Let’s take an emotional activity for an example. Say you had an emotionally harder than normal week at work. This can look like someone you were trying to care for blowing up on you, or receiving your care but being completely ungrateful for it. This can look like plans you’ve been working on for a specific project falling through, or the team you needed buy-in from not getting onboard. Whatever the cause, you’re emotionally exhausted. What do most people do once we’ve become emotionally exhausted? We decide we’ve had enough with people and we park our asses on the couch and binge watch Ted Lasso, have an impromptu Game of Thrones marathon, or decide to invite our friends Ben & Jerry over and blow through the entire series of All of Us Are Dead. In the moment doesn’t that sound good? Yes! But at the end of the weekend when you’re stuck like velcro to the couch do you feel rested and emotionally restored? No!

That’s the problem with drains, they drain you. What’s worse is we tend not to realize how draining these types of activities are until we’ve wasted our time to rest. So instead of being rejuvenated we start the next week full of guilt and shame and feeling worse. 

To avoid what has been lovingly entitled the death loop of drains be proactive in identifying the activities that drain instead of fill you. Think again through spiritual, emotional, physical, and relational grids and identify the top 3 worst offenders that rob you of rest. In the same way that you plan ahead to determine when you’ll do filling activities, you also need to plan ahead to avoid draining activities like the plague. 

Creating Margin

Throughout this article I’ve talked a lot about thinking, and planning, and block scheduling, and restful activities, and binge watching, etc.. Some of you may be thinking “it sounds like hard work trying to rest!” And in one sense that’s true. Because most people don't rest well, making the necessary adjustments to rest, especially resting our minds, initially feels like work. The good news is over time it becomes a natural rhythm of our lives. 

The way we create space to plan our times of rest is through creating margin. Margin is the time and space we create to rest and rejuvenate. In our 21st century digital lives, there is something vying for our time 24 hours a day. If we don’t decide where our time will go there are people, advertisers, or apps that are happy to make that decision for us. 

How to Create Margin

A simple exercise to help you create margin in your week is what we call “a zero time-budget inventory.” The gist is you write out everything you do in a given week that consumes your time. I mean everything. Ev...ery...th...ing. Some are easy like work, sleep, eating. Others are less obvious driving, social media scrolling, going down YouTube rabbit holes, etc. 

Once you’ve listed everything you can think of that consumes your time you’ve “zeroed” out your time budget. Next, you decide what are the best uses of your time. Definitely keep those. Then good uses of your time, most of those can stay. Once you get to things that are neutral uses of your time or just bad start cutting as much out as you can. By cutting out these time wasters you’ve created margin. 

Another thing you could do is list out all things that consume your time and then run them through the Eisenhower Matrix.

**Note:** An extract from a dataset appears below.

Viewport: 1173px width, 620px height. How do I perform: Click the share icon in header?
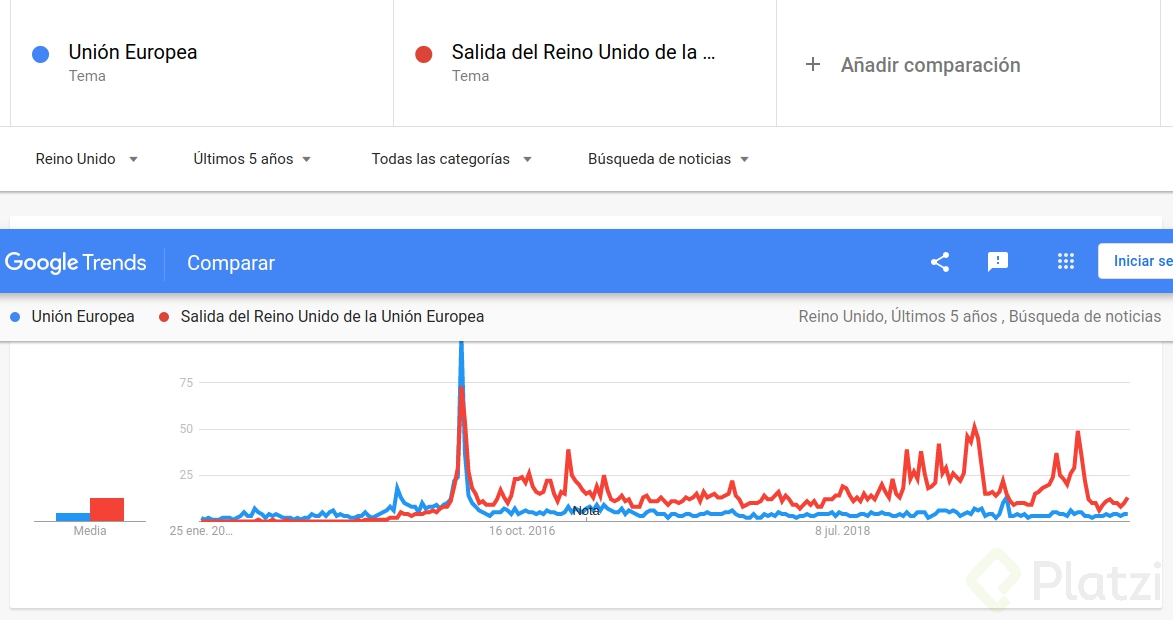(940, 262)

Anything that is important and urgent that fills you keep doing, anything important but not urgent schedule, and everything else assume is a drain and don’t do them. 

Intentional rest that fills our hearts, minds, and bodies requires self-discipline. John Maxwell once said,

“anything worth doing is uphill”

The sentiment is true for rest too. The same way we prioritize a thousand different activities in our lives, we have to prioritize and fight for regular rest. Without it we’ll survive for a while but eventually we will burnout. Remember, God’s been running things long before we ever showed up, and God will still be running things long after we’re gone. God’s in control, God’s got this, so prioritize your rest, and enjoy the goodness of God spiritually, emotionally, physically, and relationally.